My first reaction was that the stark abandonment of the target of 1.5 degrees Celsius with its implications was the worst decision for Jamaica, the Caribbean, and small island developing countries. I have revised that conclusion radically. It was the best outcome. The SIDS, members of the Alliance of Small Island States (AOSIS,) now know that they have been abandoned to the vagaries of a very disturbed mother nature. They have no reason to continue the diplomatic approach, hoping for sensitive actions by the industrialised and other countries with vested interests in the current system. They have not been moved in 30 years. AOSIS members must now depend on themselves, strategising and working cooperatively. They must figure out the best way to survive as long as nature allows. I suggest that once they have made that determination, they consider:

1. A meeting among themselves at the highest level to

a) Confirm and make public their determination to work together and concentrate their resources on the most strategic priorities for their survival. The most critical areas would logically be adaptation and human resource development. Adaptation was, in fact, the priority they had agreed on in the 1994 Barbados Summit. They made the tactical decision later to contribute to the global mitigation objective as a demonstration, and a means, evoked the positive responses needed from the major emitters, but it has backfired. The major emitters have, instead, increased their GHG emissions every year.

b) Issue a declaration that they can no longer participate in global processes where they effectively give legitimacy to actions designed to lead to their certain demise.

c) Make a declaration to mobilise their nationals, wherever domiciled, to lend their skills and resources to the survival of their homelands.

2 Establishing priority areas for adaptation in their countries and regions such as

a) Spatial planning to minimise economic and heavy social activities in areas adjacent to or on the coastlines and in low-lying and flood-prone areas.

b) Developing or strengthening building codes as appropriate to the known local hazards in specific areas.

c) Stimulating food production with a focus on production systems, crops, and animals, and varieties that are more heat tolerant and require less water.

d) Promotion of water capture, storage, and retention systems.

e) Development of energy systems based on local resources, including biomass.

3 Refocus the content, systems, and modes of delivery to include

a) In addition to the STEAM/STEM subjects, the reintroduction of subjects such as geography and geology with greater emphasis on the study of local conditions.

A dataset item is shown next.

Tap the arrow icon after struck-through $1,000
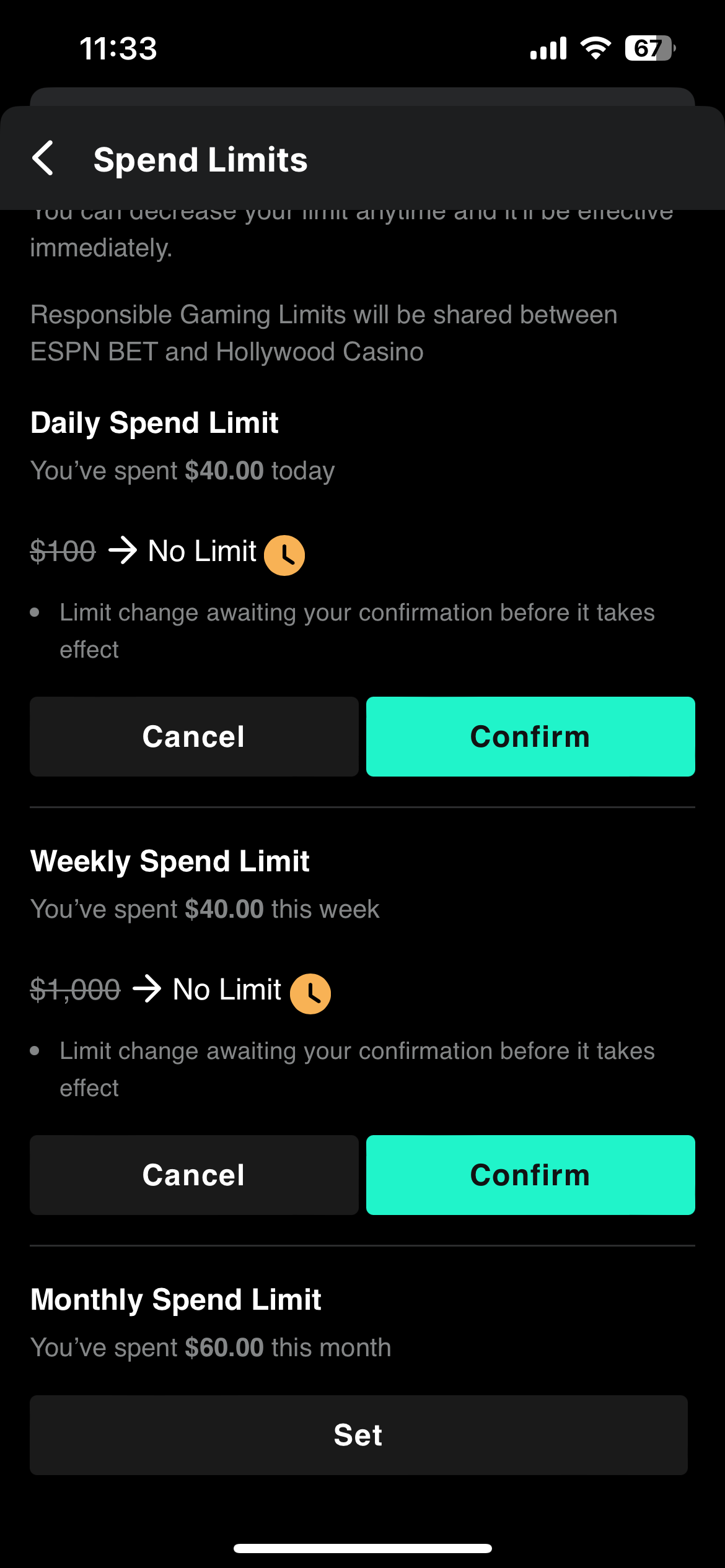 click(147, 989)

b) Agriculture and architecture

c) Cultural studies.

This year is going to be hot. Mean global temperatures in the three last months of 2023 exceeded 1.5 degrees Celsius. This is no time for SIDS, whether in the Caribbean, Africa, or the Pacific to be coy. The boat has been overturned. AOSIS must rock it and rock it hard for any chance of right-siding it. And the global environment is not good.

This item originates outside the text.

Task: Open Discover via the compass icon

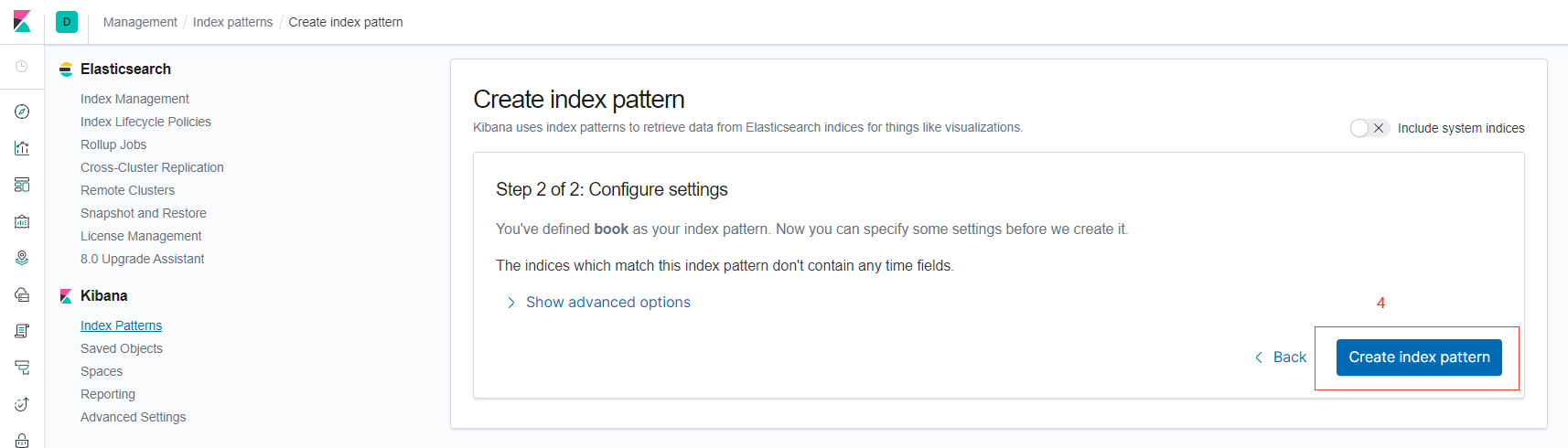Action: 22,112
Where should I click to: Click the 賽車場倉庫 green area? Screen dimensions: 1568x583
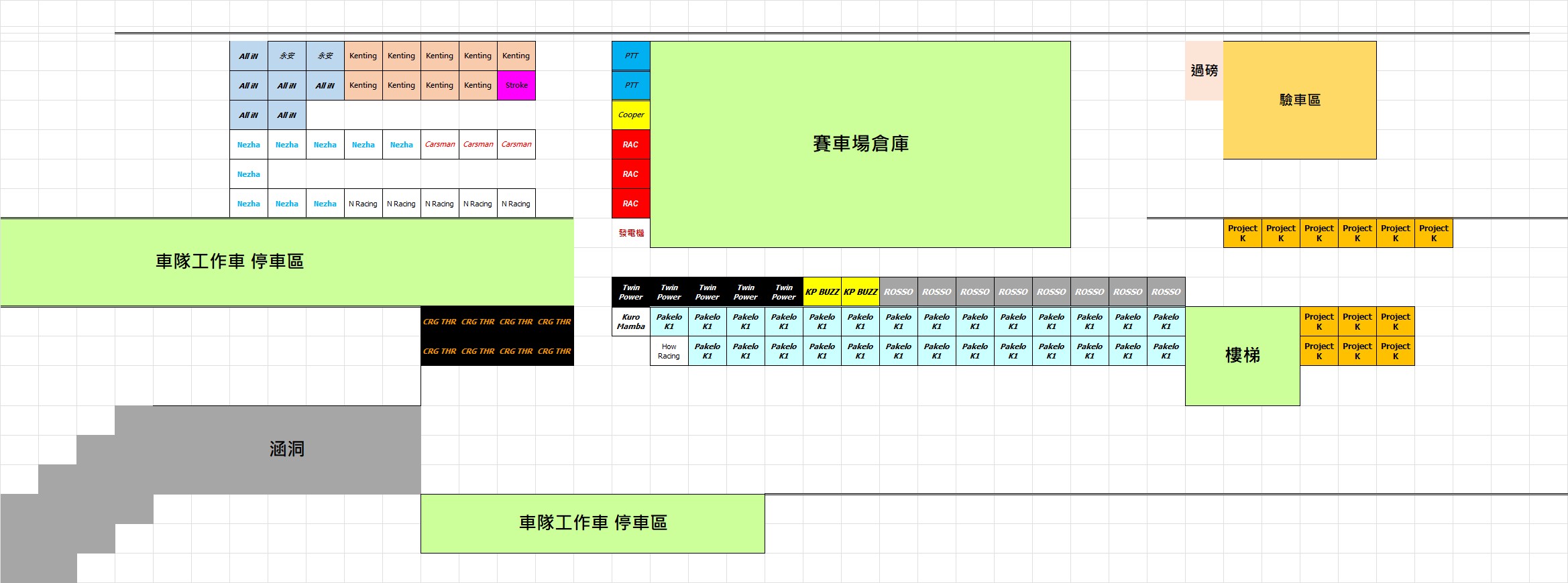[860, 144]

COP 29 is slated to be held in Azerbaijan, whose economy, according to Google, “is anchored in oil and gas production, which accounted for roughly 47.8 per cent of the country’s GDP and over 92.5 per cent of export revenue in 2022”. While Azerbaijan, like Mexico, is a non-member of OPEC, it cooperates with that organisation in the “OPEC plus” format. It is not rocket science to recognise that it will be much weaker than the UAE, where, to paraphrase Al Gore as quoted earlier, OPEC dictated the outcome. in any effort to secure a stronger position against fossil fuels in COP 29. AOSIS cannot lose another year to get itself into an even worse position at the end of 2024 than 2023.